### [ABOUT THIS EXERCISE]
Set down the data below without change, skipping the pictures it holds.

[[ SUPPLIED MATERIAL, beginning ]]

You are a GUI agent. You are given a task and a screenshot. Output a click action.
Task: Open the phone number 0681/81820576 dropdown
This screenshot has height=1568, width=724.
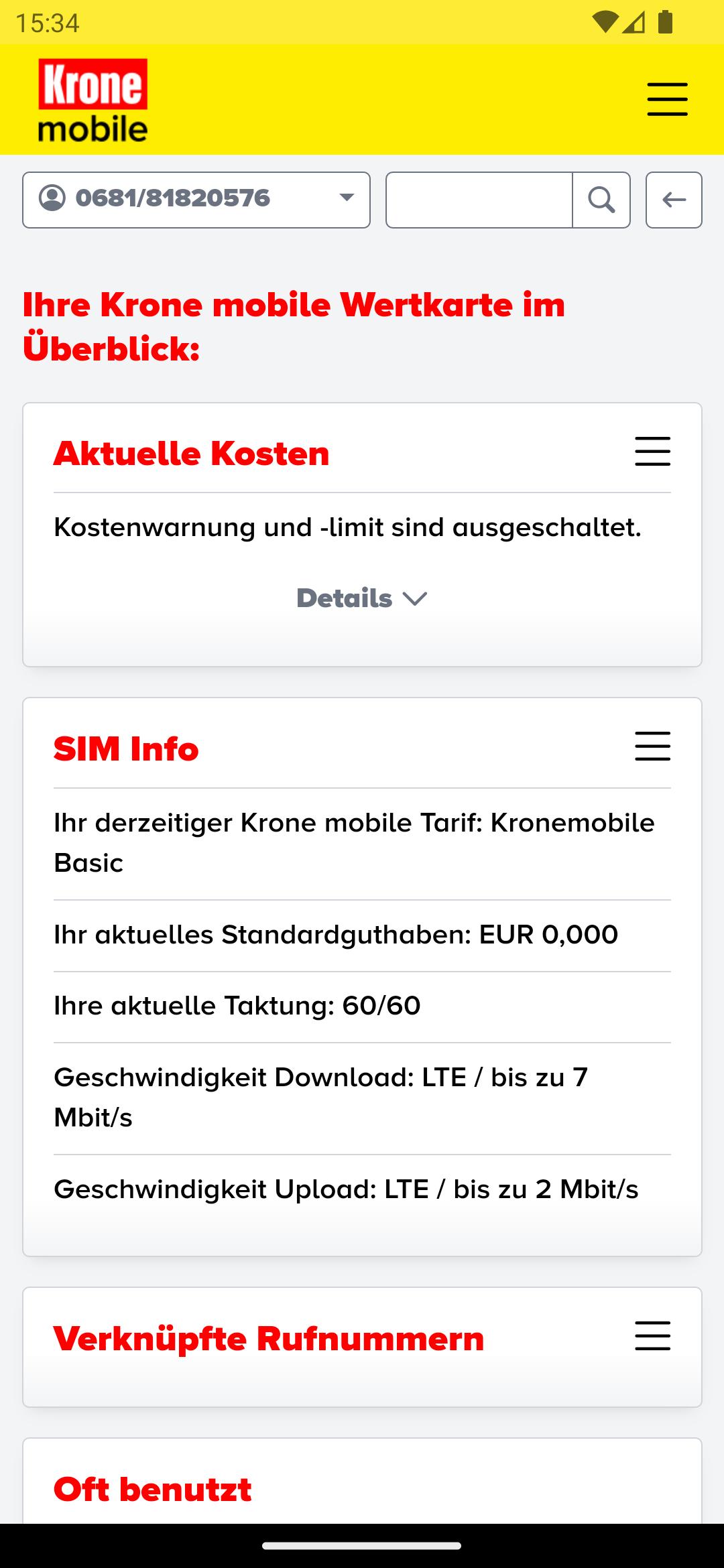click(x=196, y=200)
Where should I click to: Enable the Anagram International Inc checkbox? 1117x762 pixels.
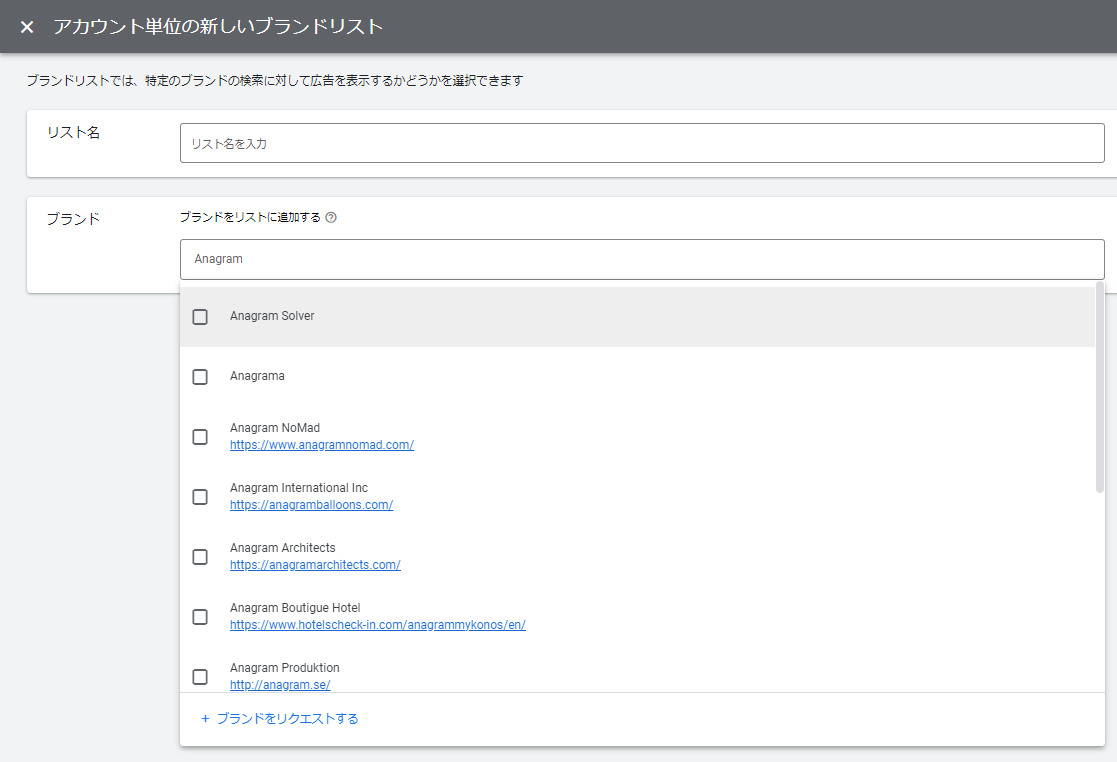click(x=200, y=497)
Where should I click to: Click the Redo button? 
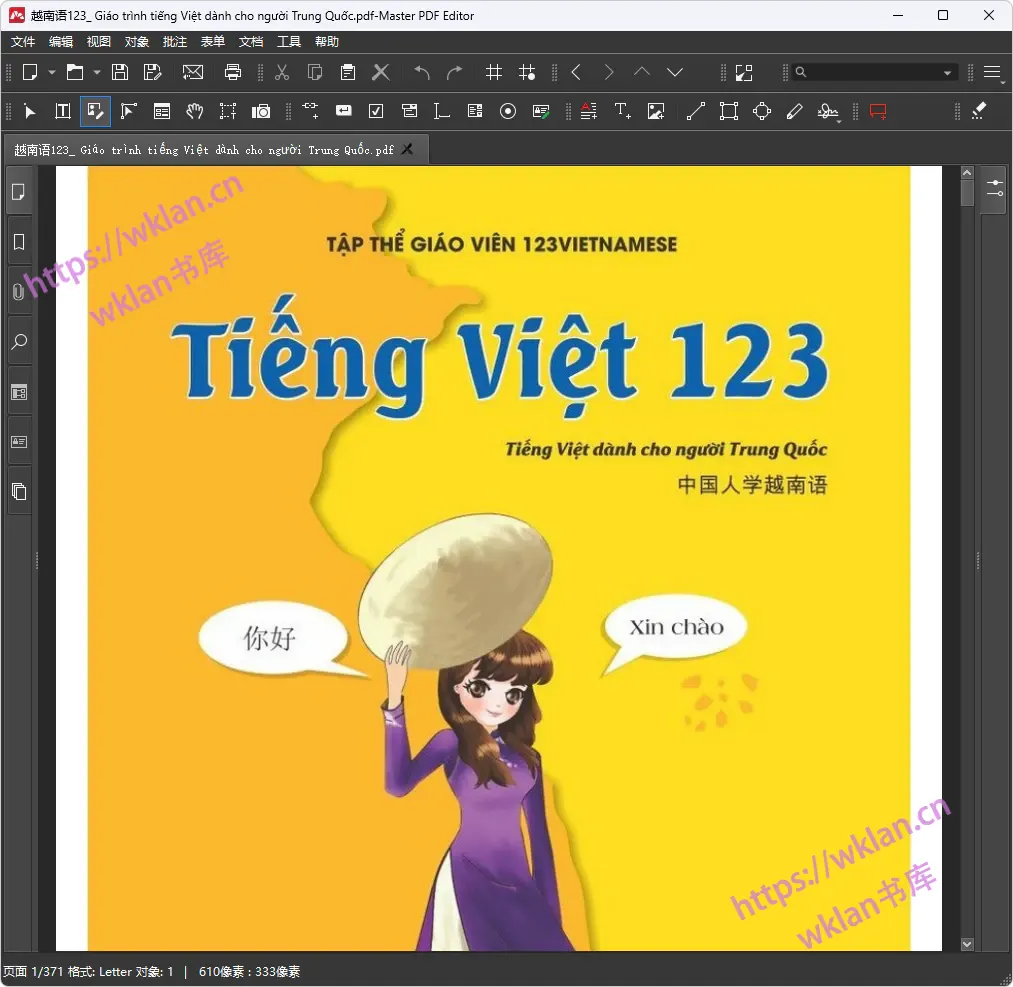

[[ SUPPLIED MATERIAL, end ]]

### [YOUR SOLUTION]
You are a GUI agent. You are given a task and a screenshot. Output a click action.
Task: Open the phone number 0681/81820576 dropdown
This screenshot has height=1568, width=724.
click(x=196, y=200)
Where should I click to: Enable the Anagram International Inc checkbox? 1117x762 pixels.
click(x=200, y=497)
Where should I click to: Click the Redo button? 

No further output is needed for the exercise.